Using a handle_dialog function inside the test function causes two main problems:

  • Compromises the readability of the test. This is critical when dealing with nested dialogs or context menus (example: trigger a context menu that has an action that triggers a dialog).
  • Assertions cannot be performed inside nested functions in test function. This is not always neccesary but might be convenient.

To solve the problems mentioned above I came up with the following solution:

def get_dialog(dialog_trigger: Callable, time_out: int = 5) -> QDialog:
    """
    Returns the current dialog (active modal widget). If there is no
    dialog, it waits until one is created for a maximum of 5 seconds (by
    default).

    :param dialog_trigger: Callable that triggers the dialog creation.
    :param time_out: Maximum time (seconds) to wait for the dialog creation.
    """

    dialog: QDialog = None
    start_time = time.time()

    # Helper function to catch the dialog instance and hide it
    def dialog_creation():
        # Wait for the dialog to be created or timeout
        nonlocal dialog
        while dialog is None and time.time() - start_time < time_out:
            dialog = QApplication.activeModalWidget()

        # Avoid errors when dialog is not created
        if dialog is not None:
            # Hide dialog to avoid interrupting the tests execution
            # It has the same effect as close()
            dialog.hide()

    # Create a thread to get the dialog instance and call dialog_creation trigger
    QTimer.singleShot(1, dialog_creation)  
    dialog_trigger()

    # Wait for the dialog to be created or timeout
    while dialog is None and time.time() - start_time < time_out:
        continue

    assert isinstance(
        dialog, QDialog
    ), f"No dialog was created after {time_out} seconds.
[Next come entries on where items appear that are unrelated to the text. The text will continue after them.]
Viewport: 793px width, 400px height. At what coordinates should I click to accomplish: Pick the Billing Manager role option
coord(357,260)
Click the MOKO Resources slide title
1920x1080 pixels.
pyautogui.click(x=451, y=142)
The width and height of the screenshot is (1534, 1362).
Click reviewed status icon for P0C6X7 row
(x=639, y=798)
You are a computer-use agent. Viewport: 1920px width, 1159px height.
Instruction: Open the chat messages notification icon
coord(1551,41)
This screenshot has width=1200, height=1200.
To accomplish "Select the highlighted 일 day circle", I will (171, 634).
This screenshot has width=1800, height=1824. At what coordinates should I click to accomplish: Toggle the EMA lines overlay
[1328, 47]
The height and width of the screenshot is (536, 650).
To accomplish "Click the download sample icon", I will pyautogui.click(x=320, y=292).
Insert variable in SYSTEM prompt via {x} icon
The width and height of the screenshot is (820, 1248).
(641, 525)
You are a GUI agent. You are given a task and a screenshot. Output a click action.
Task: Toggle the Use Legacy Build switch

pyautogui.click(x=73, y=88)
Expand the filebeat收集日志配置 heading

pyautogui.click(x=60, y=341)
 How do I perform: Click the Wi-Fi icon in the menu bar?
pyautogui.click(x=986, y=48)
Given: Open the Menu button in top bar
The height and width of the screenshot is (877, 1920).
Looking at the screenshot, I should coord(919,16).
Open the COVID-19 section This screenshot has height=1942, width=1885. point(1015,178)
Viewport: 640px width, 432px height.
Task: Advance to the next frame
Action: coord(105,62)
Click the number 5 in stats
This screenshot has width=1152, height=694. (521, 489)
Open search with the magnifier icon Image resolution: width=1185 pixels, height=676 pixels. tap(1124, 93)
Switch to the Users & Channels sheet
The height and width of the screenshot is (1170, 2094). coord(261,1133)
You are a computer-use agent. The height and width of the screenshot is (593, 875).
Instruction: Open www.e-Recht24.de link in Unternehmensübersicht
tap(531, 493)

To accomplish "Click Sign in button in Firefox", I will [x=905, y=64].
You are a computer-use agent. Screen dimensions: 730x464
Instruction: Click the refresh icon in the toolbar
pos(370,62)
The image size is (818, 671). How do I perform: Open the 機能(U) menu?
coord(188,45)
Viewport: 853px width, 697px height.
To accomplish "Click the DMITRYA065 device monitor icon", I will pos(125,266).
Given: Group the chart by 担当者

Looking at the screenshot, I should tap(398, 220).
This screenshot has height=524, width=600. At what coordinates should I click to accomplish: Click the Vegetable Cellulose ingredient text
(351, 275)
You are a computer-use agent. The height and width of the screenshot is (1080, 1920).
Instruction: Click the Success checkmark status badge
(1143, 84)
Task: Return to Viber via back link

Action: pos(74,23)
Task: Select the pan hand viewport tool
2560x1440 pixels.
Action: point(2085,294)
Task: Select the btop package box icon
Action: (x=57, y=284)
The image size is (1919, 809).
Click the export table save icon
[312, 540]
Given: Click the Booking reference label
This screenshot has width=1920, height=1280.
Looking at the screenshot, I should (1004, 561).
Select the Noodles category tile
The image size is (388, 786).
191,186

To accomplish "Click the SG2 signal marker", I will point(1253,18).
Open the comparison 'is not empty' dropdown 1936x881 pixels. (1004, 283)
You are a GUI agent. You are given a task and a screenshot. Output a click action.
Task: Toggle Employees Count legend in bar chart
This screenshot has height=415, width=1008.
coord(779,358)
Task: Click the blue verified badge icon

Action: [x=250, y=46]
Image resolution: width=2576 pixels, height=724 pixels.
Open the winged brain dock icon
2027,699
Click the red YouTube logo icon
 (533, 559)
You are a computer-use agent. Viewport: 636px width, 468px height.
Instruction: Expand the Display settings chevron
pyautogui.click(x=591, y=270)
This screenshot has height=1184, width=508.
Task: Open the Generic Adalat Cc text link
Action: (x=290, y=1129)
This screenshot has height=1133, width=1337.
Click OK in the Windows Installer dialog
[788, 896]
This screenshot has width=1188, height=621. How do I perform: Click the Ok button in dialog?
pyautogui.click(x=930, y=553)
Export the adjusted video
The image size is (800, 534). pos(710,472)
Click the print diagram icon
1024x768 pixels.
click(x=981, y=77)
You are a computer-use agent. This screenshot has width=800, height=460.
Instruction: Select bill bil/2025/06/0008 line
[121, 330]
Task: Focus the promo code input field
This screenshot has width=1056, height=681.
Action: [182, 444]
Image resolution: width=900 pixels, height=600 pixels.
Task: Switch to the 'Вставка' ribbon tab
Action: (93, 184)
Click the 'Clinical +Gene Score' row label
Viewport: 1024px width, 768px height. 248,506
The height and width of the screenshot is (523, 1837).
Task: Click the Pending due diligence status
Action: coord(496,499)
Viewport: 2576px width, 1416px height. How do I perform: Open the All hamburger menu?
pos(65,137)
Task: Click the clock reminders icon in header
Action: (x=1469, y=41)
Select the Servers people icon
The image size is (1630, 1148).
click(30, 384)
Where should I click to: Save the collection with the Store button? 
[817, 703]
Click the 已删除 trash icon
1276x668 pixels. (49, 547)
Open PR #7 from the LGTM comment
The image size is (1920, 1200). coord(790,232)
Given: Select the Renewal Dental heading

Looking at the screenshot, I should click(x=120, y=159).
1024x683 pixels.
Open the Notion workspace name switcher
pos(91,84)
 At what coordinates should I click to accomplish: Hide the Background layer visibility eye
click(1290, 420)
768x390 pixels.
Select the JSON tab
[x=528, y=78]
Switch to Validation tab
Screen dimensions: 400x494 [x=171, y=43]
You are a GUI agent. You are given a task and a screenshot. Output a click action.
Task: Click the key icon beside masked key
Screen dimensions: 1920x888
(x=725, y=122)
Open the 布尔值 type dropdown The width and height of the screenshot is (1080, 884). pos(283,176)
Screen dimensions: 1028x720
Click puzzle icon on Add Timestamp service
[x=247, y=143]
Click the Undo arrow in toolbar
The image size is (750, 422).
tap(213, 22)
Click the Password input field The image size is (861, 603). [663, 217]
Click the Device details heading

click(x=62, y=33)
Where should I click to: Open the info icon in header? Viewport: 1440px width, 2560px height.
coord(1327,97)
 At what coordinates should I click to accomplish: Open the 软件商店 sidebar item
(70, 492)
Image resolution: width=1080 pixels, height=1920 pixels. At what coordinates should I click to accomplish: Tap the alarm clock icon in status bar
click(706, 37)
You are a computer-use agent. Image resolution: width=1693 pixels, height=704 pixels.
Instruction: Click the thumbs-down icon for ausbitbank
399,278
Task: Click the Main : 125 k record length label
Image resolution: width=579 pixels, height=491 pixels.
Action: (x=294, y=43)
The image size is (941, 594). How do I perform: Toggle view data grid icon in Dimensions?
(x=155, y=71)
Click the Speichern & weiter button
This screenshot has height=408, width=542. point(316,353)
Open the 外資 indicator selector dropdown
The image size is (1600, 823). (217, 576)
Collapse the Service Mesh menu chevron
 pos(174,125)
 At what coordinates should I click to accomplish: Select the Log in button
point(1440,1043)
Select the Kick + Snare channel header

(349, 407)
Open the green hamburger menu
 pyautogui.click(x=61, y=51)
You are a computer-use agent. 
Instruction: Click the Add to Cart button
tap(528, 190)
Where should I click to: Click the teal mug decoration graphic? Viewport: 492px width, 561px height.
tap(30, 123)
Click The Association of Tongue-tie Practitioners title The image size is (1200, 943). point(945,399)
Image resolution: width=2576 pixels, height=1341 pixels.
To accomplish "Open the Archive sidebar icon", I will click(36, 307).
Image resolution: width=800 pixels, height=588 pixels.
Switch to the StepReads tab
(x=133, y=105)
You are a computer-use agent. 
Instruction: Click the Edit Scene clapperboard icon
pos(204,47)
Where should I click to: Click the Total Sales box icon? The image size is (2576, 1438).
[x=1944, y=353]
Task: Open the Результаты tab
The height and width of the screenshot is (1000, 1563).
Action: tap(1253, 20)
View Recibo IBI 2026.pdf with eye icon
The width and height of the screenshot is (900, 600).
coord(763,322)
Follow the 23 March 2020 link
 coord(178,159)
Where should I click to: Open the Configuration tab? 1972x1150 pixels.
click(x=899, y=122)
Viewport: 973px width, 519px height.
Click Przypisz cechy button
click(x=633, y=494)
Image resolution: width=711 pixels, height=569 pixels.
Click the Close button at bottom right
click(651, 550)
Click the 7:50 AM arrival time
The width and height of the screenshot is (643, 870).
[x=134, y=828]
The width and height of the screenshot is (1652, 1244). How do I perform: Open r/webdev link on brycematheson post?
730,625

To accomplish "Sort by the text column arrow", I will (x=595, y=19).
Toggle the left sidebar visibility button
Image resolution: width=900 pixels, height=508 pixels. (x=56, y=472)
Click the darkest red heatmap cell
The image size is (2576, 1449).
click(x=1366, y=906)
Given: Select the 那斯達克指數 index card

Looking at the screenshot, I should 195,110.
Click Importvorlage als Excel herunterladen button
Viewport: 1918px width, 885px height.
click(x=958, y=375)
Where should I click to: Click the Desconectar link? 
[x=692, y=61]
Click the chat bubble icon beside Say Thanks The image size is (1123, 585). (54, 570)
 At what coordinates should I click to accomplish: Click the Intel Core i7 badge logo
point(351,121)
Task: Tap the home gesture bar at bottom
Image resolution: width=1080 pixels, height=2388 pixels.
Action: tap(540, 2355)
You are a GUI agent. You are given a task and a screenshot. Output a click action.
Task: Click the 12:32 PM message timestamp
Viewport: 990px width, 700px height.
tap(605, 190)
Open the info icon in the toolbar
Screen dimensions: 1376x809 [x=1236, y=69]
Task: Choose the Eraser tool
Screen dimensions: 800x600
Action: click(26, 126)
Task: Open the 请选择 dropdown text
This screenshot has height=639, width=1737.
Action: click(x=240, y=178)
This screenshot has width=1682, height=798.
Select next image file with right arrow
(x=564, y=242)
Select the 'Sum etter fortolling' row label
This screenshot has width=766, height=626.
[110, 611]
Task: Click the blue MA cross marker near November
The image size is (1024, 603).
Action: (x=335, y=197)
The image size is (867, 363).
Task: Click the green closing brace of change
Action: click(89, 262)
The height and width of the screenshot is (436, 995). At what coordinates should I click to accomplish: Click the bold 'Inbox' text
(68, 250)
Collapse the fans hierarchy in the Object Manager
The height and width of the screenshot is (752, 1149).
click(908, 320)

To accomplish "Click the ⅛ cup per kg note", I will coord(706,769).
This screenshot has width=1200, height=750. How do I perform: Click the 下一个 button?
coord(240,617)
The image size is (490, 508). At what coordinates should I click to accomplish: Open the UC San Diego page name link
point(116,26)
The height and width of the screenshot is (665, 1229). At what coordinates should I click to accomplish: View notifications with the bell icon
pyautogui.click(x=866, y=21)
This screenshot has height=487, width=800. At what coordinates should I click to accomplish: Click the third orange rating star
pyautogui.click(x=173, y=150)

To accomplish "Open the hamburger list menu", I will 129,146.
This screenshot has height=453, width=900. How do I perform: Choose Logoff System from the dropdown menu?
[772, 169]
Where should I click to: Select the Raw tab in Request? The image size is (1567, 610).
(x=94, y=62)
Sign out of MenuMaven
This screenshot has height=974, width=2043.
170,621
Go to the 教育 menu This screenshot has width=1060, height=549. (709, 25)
Dialog type: {type(dialog)}"

    return dialog

This function receives a dialog trigger callable (example: button.click or button.clicked.emit) and returns the dialog instance. It hides (close also works) the dialog so it doesnt interrupt the test execution thread but the instance can be manipulated.

This function have some drawbacks:

  • As mentioned before in this issue, using activeModalWidget() is not as reliable as storing its reference. This could be fix adding the reference as a function argument and handling that scenario. In the app were I am working on most of the dialogs are not stored and can be triggered from many places so changing the code base is not an option.
  • Creating a dialog using methods like getExistingDirectory from QFileDialog will not work. It would be neccesary to set the values and accept before hide() is called.

I hope this helps someone. I might find this useful due to my application current code context and do not apply to everyone.